» **REQUESTS**
a - Answer these from the fighter notes, one per line:
(i) To whom did Curtis Blaydes suffer his only loss?
(ii) Where does Will Brooks train?
(iii) Which opponent does Jarrod Cannonier face next, and what is that opponent's ranking?
b - Please duplicate the passage of the fighter notes starting at "Will Brooks: He’s" and ending at "UFC real soon.".
c - List every fighter whose name opens a paragraph in the fighter notes.

» **EXTRACTED TEXT**

Curtis Blaydes: Great wrestling, improving striking, and a big powerful heavyweight. His only loss is to Francis Ngannou who’s one of my favourite ranked fighters to break into the top 5 for the HW division.

Light Heavyweight

Jarrod Cannonier: Since his move from heavyweight to light heavyweight he has looked really sharp and has defeated top a prospect in Ion Cutelaba who’s only loss was to my top prospect Misha Circunov. At Heavyweight he gave Cyril Asker his first loss by KO and that dudes head is ginormous, which is usually indicative of a grant chin. His chin is good but that shot Cannonier delivered was something else. Cannonier has crisp powerful strikes, decent wrestling and positional control and above all he doesn’t like to take damage. He’s got a big test ahead of him taking on Glover Teixeira who is ranked #3, if Cannonier finds a way to beat his relatively chinny opponent he will find himself ranked just like that. Not to mention the light heavyweight division is pretty shallow so it shouldn’t be an issue.

Welterweight

Santiago Ponzinibbio: Lethal striker with great accuracy and takedown defense. To tell you the truth I’m shocked that he isn’t ranked yet. He is on a 3 fight win streak and needs to dispatch of Nordine Taleb to prove he’s a real contender in that stacked division of killers. Nordine is a much stiffer striker, has fought worse competition and has had some close calls where Santiago has lost to great people and beat some killers as well. We will definitely see him ranked soon.

Flyweight

Ben Nguyen: Lethal striker with pinpoint accuracy, he was on a tear until Smolka derailed him with outstanding grappling and ground and pound in the scrambles. That was a mistake from a young fighter but since then he has hired a mental coach and had a dominant victory over Geane Herrera who had fought the better competition out of the teo. If he fights Smolka again I would easily pick Ben to win and he should keep the fight standing or scramble to his feet. If that fight does happen they basically swap ranks and my prophecy comes into fruition.

Lightweight

Will Brooks: He’s a dominant wrestler with solid striking and he trains with the killers at American Top Team. He suffered his first loss in 3 years recently to Alex Oliveira who missed weight by 10 lbs and cracked Brooks’ rib during the fight. Will was arguably winning the grappling exchanges, even with a 10 lb deficit but the pain from his rib injury proved to be too much. All that aside he was a dominant champion in balloter and I see him busting into the rankings in the UFC real soon.

» **SUPPLIED DATA**
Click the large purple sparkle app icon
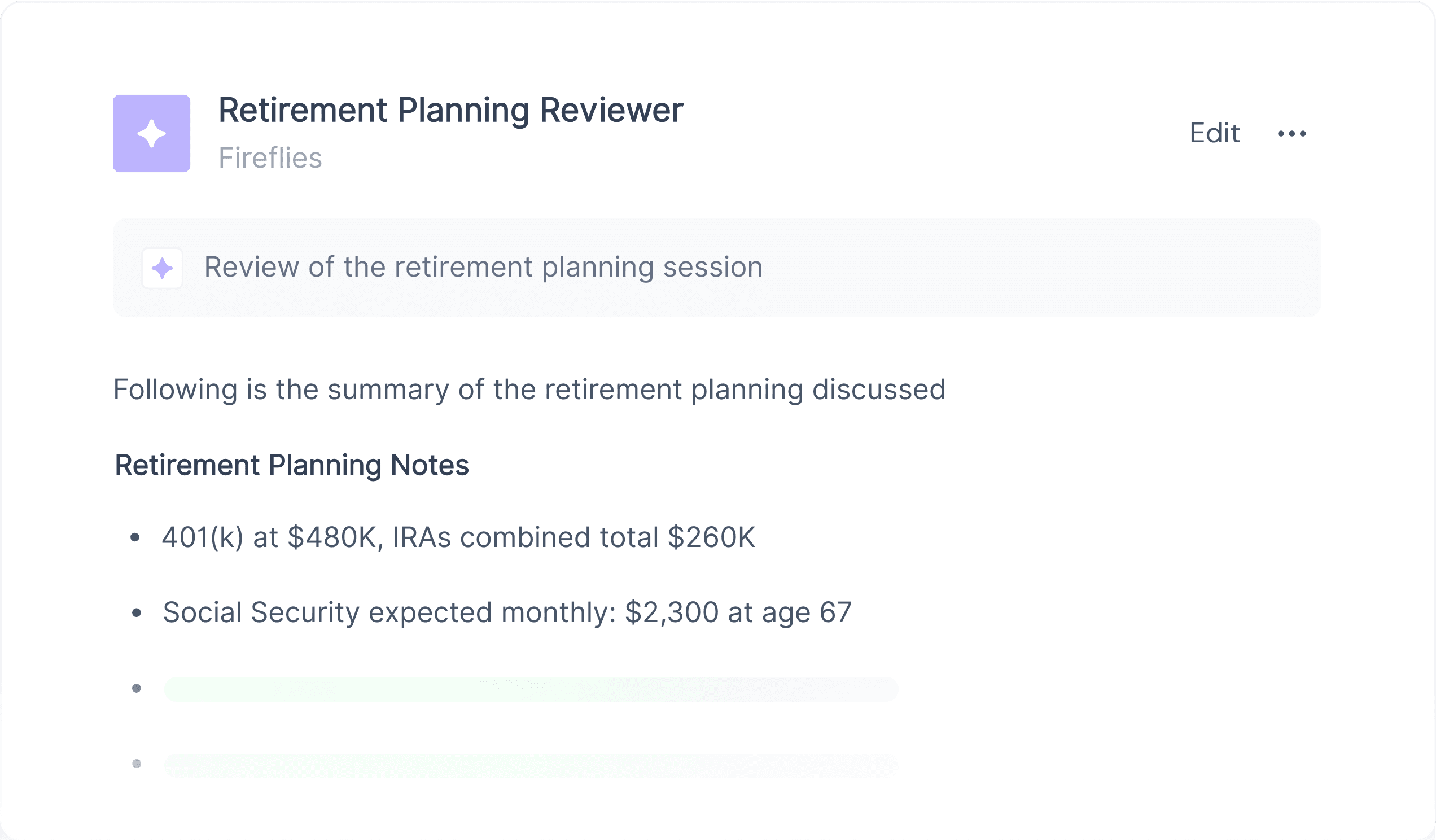This screenshot has height=840, width=1436. [x=152, y=133]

» **TASK-BY-TASK OUTPUTS**
a -
(i) Francis Ngannou
(ii) American Top Team
(iii) Glover Teixeira, ranked #3

b -
Will Brooks: He’s a dominant wrestler with solid striking and he trains with the killers at American Top Team. He suffered his first loss in 3 years recently to Alex Oliveira who missed weight by 10 lbs and cracked Brooks’ rib during the fight. Will was arguably winning the grappling exchanges, even with a 10 lb deficit but the pain from his rib injury proved to be too much. All that aside he was a dominant champion in balloter and I see him busting into the rankings in the UFC real soon.

c -
Curtis Blaydes
Jarrod Cannonier
Santiago Ponzinibbio
Ben Nguyen
Will Brooks